== RECORD EXCERPTS
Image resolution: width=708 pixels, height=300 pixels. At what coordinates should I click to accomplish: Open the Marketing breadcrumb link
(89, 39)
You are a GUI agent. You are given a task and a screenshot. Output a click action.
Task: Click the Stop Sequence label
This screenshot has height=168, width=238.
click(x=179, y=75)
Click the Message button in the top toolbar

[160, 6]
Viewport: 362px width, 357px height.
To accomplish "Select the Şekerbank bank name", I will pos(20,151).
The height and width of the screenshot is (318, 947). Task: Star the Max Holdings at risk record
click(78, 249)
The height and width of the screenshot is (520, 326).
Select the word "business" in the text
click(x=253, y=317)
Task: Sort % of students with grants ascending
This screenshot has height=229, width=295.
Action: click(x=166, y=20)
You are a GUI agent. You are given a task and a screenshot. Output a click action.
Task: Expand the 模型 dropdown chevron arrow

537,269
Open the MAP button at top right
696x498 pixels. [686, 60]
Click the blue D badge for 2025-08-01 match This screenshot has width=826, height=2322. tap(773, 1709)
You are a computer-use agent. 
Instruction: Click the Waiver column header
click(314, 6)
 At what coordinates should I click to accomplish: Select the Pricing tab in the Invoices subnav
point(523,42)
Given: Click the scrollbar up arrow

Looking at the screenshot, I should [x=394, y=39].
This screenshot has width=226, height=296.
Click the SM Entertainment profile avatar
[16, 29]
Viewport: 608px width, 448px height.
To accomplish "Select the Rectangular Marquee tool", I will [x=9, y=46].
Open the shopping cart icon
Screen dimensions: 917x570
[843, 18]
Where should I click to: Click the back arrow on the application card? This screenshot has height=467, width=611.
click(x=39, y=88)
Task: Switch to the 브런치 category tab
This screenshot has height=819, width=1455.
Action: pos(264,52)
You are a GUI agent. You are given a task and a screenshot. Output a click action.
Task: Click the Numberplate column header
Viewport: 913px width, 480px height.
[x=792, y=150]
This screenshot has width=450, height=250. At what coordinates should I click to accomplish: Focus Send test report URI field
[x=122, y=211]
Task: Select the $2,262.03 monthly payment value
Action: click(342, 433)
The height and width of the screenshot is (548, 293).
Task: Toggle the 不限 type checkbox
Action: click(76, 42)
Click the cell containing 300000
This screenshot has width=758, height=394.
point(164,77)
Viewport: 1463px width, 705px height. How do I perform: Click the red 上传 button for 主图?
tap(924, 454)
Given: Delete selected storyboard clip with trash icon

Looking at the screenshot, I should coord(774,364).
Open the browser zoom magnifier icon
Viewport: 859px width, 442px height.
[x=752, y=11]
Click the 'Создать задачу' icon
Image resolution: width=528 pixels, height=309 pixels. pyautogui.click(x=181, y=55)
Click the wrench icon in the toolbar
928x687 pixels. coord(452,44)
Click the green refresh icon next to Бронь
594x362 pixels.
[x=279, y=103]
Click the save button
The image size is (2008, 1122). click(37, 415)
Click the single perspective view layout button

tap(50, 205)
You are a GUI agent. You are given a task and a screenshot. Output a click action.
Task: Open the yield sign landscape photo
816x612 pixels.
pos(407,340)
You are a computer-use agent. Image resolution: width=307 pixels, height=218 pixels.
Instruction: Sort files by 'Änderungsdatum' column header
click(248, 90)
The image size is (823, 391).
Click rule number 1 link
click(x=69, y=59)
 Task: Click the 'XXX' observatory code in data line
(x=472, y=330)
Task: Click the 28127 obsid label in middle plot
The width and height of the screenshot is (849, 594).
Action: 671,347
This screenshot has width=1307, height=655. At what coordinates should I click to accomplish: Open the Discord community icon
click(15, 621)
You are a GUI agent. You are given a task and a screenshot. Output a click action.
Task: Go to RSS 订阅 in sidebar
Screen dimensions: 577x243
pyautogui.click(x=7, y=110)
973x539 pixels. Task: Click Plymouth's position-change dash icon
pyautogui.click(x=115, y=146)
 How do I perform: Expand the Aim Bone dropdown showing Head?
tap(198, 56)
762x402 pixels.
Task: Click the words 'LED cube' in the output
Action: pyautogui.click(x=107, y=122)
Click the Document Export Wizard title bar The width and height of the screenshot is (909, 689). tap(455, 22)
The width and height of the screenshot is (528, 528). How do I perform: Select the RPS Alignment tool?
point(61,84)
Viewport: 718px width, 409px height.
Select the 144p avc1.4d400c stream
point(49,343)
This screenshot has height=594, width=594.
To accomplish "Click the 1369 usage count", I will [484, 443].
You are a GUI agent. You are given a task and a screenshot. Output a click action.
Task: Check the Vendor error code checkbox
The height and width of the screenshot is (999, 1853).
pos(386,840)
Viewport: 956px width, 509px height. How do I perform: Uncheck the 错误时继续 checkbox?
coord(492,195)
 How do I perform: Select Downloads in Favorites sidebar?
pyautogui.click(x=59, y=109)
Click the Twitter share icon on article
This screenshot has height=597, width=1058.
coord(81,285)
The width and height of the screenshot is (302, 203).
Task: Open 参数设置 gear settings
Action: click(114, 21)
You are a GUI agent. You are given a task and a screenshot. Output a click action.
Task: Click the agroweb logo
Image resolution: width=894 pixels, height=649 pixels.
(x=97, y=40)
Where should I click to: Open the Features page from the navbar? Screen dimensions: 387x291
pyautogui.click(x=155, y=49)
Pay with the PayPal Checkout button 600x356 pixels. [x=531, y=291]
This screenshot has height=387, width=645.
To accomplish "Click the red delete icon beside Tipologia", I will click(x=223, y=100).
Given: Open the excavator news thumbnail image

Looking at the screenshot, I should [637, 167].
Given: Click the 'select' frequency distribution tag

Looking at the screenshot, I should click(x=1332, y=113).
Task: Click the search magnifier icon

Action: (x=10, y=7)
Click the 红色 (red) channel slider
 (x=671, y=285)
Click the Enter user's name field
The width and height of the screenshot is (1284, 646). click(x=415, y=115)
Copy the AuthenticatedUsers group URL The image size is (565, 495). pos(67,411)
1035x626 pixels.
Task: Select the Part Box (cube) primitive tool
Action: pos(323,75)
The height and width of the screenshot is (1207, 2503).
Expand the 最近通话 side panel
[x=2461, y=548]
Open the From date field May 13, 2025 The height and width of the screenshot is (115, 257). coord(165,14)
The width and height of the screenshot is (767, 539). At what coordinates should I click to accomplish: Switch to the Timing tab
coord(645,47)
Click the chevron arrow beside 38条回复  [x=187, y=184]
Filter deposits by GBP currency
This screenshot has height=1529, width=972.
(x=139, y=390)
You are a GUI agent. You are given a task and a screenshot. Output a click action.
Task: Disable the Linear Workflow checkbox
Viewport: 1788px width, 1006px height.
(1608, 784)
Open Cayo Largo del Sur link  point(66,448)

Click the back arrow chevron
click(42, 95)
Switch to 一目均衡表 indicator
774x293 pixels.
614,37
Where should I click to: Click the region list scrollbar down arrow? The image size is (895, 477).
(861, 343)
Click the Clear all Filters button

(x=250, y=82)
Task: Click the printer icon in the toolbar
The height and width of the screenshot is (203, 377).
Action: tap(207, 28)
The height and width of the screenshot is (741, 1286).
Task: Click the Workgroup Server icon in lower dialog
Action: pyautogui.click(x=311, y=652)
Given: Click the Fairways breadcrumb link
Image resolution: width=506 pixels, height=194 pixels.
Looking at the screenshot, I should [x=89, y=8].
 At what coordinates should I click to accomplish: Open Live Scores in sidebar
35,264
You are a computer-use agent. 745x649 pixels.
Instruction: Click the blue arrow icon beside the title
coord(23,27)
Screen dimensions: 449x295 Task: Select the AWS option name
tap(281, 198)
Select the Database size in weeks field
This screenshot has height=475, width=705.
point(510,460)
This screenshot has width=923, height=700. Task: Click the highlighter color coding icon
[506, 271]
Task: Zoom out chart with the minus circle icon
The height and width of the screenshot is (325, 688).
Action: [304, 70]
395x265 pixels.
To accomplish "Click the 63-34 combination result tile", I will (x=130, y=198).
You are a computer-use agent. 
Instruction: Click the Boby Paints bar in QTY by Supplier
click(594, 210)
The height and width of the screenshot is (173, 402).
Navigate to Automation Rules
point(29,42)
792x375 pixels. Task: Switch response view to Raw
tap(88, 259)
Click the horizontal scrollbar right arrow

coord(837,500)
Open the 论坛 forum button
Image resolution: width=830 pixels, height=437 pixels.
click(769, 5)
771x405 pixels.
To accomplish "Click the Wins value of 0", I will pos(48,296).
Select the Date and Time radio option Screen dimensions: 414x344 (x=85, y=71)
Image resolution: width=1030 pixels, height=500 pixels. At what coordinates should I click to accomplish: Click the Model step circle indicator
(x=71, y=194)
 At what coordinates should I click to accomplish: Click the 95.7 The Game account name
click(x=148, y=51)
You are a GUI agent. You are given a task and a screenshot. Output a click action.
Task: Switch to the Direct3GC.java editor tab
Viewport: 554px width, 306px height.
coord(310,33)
====
• _WHAT IS NEEDED_
Print every line of the records from the line containing "Given: Delete selected" down to the line containing "The image size is (2008, 1122).", reproducing each one verbatim, with both of those lines included.

• _CORRECT RESPONSE_
Given: Delete selected storyboard clip with trash icon

Looking at the screenshot, I should coord(774,364).
Open the browser zoom magnifier icon
Viewport: 859px width, 442px height.
[x=752, y=11]
Click the 'Создать задачу' icon
Image resolution: width=528 pixels, height=309 pixels. pyautogui.click(x=181, y=55)
Click the wrench icon in the toolbar
928x687 pixels. coord(452,44)
Click the green refresh icon next to Бронь
594x362 pixels.
[x=279, y=103]
Click the save button
The image size is (2008, 1122). click(37, 415)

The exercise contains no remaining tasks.